• What the task requires: Copy exactly, and copy nothing else: the line that contains "This screenshot has width=1121, height=1102." and all lines after it in the listing, without pictures.

- Opening Delimiter -

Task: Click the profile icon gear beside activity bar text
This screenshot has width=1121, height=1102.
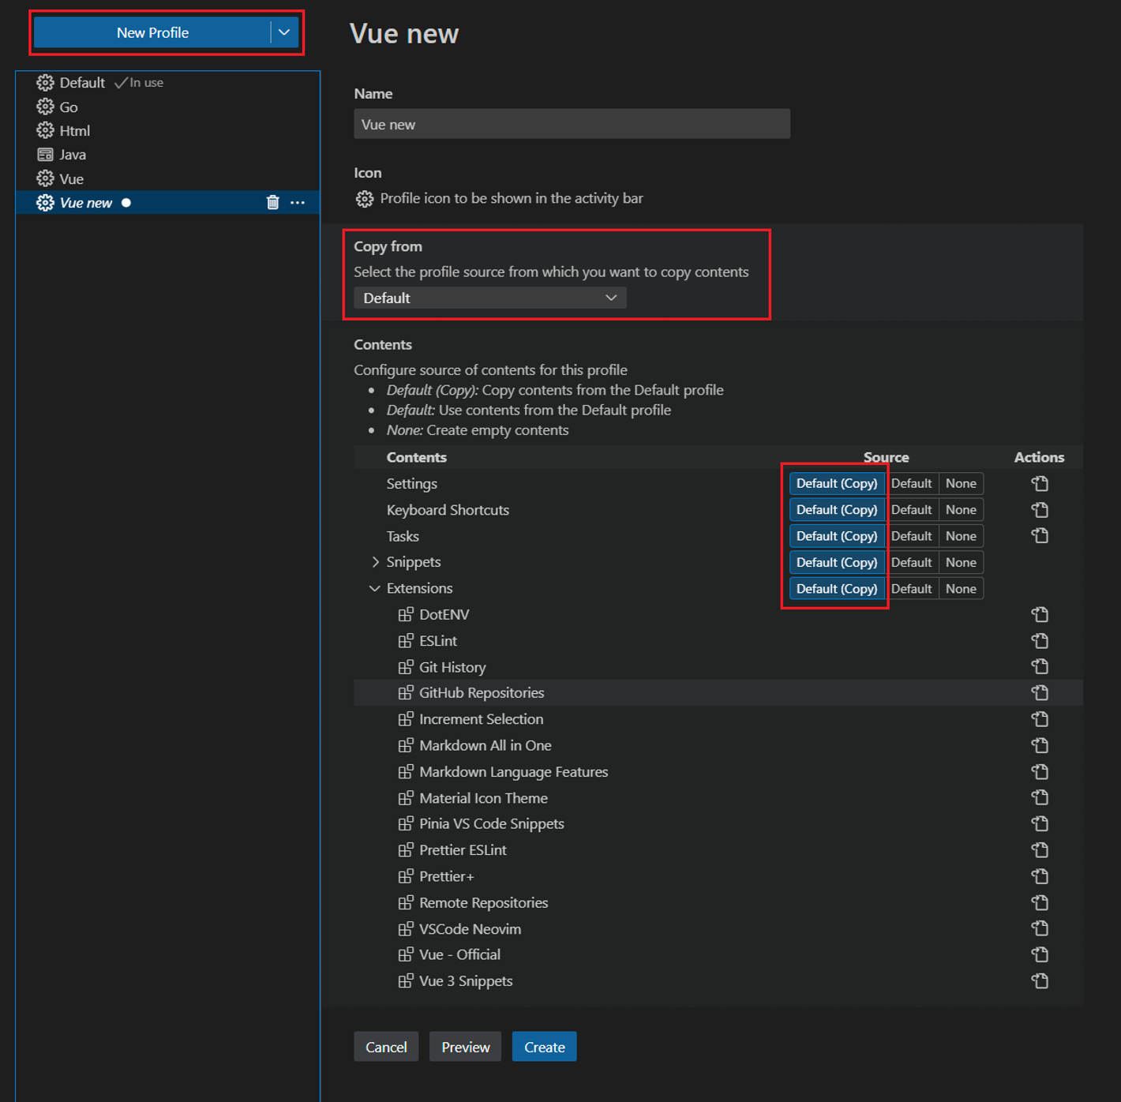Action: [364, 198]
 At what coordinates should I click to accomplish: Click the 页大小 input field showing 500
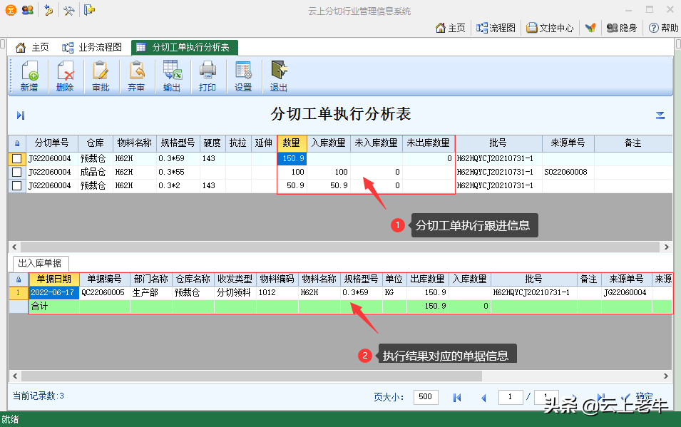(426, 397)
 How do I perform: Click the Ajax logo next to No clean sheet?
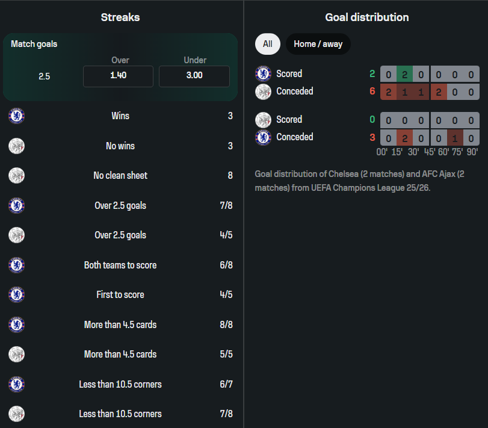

- Closing Delimiter -

• Response area:
This screenshot has width=1121, height=1102.
Action: [364, 198]
 At what coordinates should I click to accomplish: Click the 页大小 input field showing 500
(426, 397)
 How do I perform: Click the Ajax logo next to No clean sheet?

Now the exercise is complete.